### QUOTED PASSAGE
········
(Haslington Conservation Volunteers 1994 – 2016 – Continued)
Details of work carried out at the farm by the group with the active support and help of Mr D Gilbert, Farmer
Detailed Notes to the Plan. Further details provided as appendices.
1) Woodland Copse and Hedge 2001/02. Around 250 trees of local native species were planted within an area bounded by a new hedge and fence.
2) Orchard. Eight apple trees of local Cheshire varieties were planted in 2003. Two singles of other varieties were planted to replace two that died. Damson and crab apple were added later. See appendix 1.
3) Wildflower Area. In 2004 a wide range of grasses were noted around Meg’s Pond. A professional botanical survey was carried out in 2005 and a total of 13 grasses and 45 flowers were identified in this area and area 4. The grasses included Whorl-grass Catabrosa aquatica by the pond and after checking with the county botanist it was discovered that this was the only known site in Cheshire for this very rare grass. See appendix 2. In 2012 a pond dipping survey was carried out by Cheshire East Countryside Management Service, holding the appropriate newt licence. Fourteen species were recorded including great crested newt and smooth newt. See appendix 3.
4) Wildflower Meadow. This area was planted with a wildflower seed mix in 2007 and although it is now not particularly colourful it still has a wide variety of plant species and is very attractive to butterflies.
5) Wildlife Garden. This area was set up in 2007/8 to demonstrate simple measures that can be taken to improve habitats in suburban gardens. Twelve simple habitats were created and twelve different species of trees and shrubs were planted. See appendix 4.
6) Hedgerow Trees. More than 25 trees of native species, mainly oak with some ash and silver birch, have been planted in various hedges around the farm between 2001 and 2016.
7) Two Trees. Two horse chestnut trees were planted to mark the Queen’s 80th birthday in 2006.
8) Nellie’s Pond. In 2006 a small digger was used to excavate what we thought would be a new pond in a damp area. When work started it became obvious that we were removing matted vegetation from an existing pond, like taking the thick crust off a pie! Examination of old maps showed that a pond existed here around 1900. The pond dipping survey noted under item 3 also included this pond and eleven species were noted, again including both great crested newt and smooth newt. See appendix 3.
9) Hazel Copse. The hazel copse was planted with 60 hazel and 4 oak trees in 2009.
10) Bird Nest Boxes. Starting in 2006 more than 40 bird nest boxes of various designs have been provided, situated all around the farm. These have been used very successfully and a summary of the use in 2015 is attached as appendix 5.
········
### RECORDS FOR THE EXERCISE
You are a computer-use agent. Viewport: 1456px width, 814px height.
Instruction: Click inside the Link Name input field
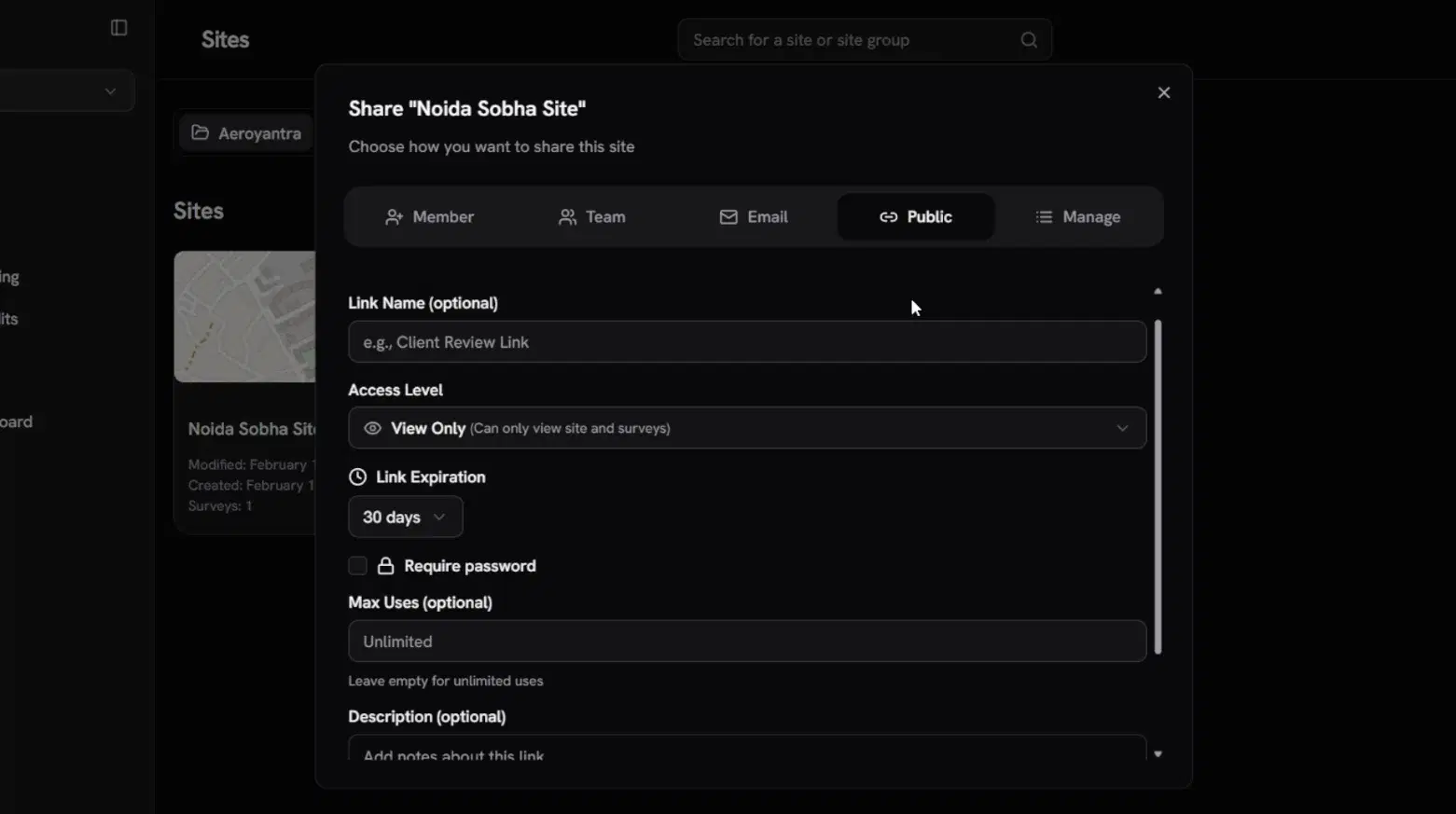point(746,342)
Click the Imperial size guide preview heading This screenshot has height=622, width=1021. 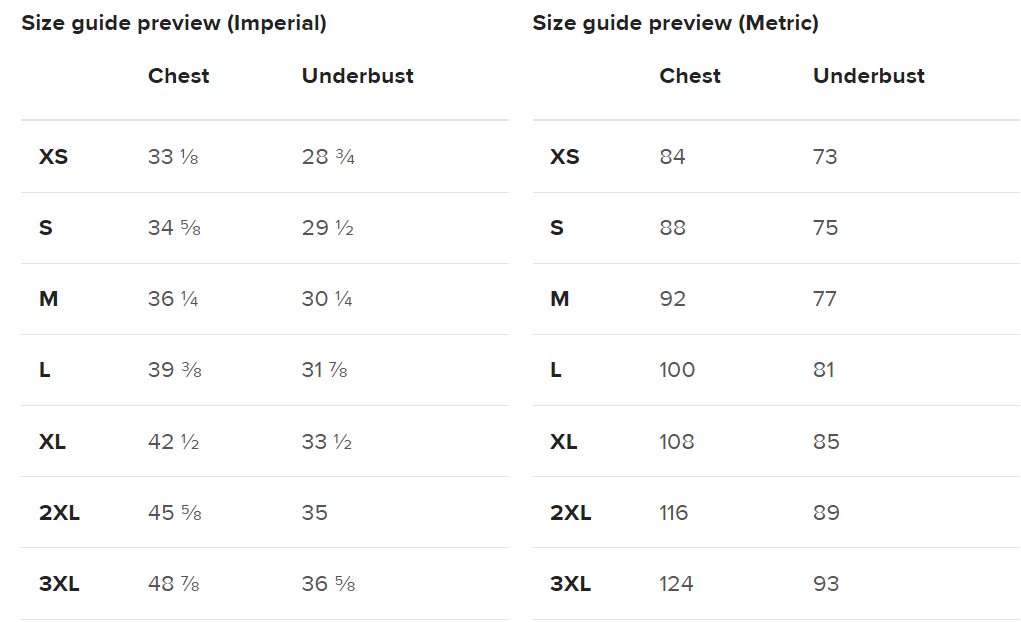pos(174,23)
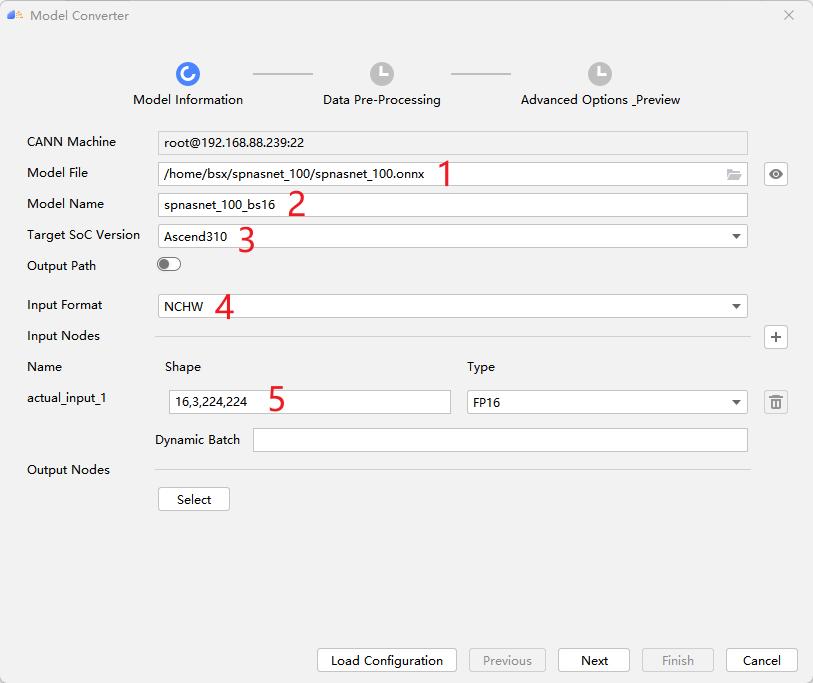Viewport: 813px width, 683px height.
Task: Open the Model File folder browser icon
Action: (734, 174)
········
### EXERCISE SET
(A) In the conservation volunteers text, replace "Damson" with "Plum" and write out the passage between "2) Orchard. Eight" and "See appendix 1.", inclusive.
(B) Give the listing lines between its first line and the line holding "point(746,342)", inclusive, as a JSON list of strings, one per line. Skip blank lines and leave the pictures out.
The listing has no connection to the text about the conservation volunteers' work at the farm.

### SOLUTIONS BY TASK
(A)
2) Orchard. Eight apple trees of local Cheshire varieties were planted in 2003. Two singles of other varieties were planted to replace two that died. Plum and crab apple were added later. See appendix 1.

(B)
[
  "You are a computer-use agent. Viewport: 1456px width, 814px height.",
  "Instruction: Click inside the Link Name input field",
  "point(746,342)"
]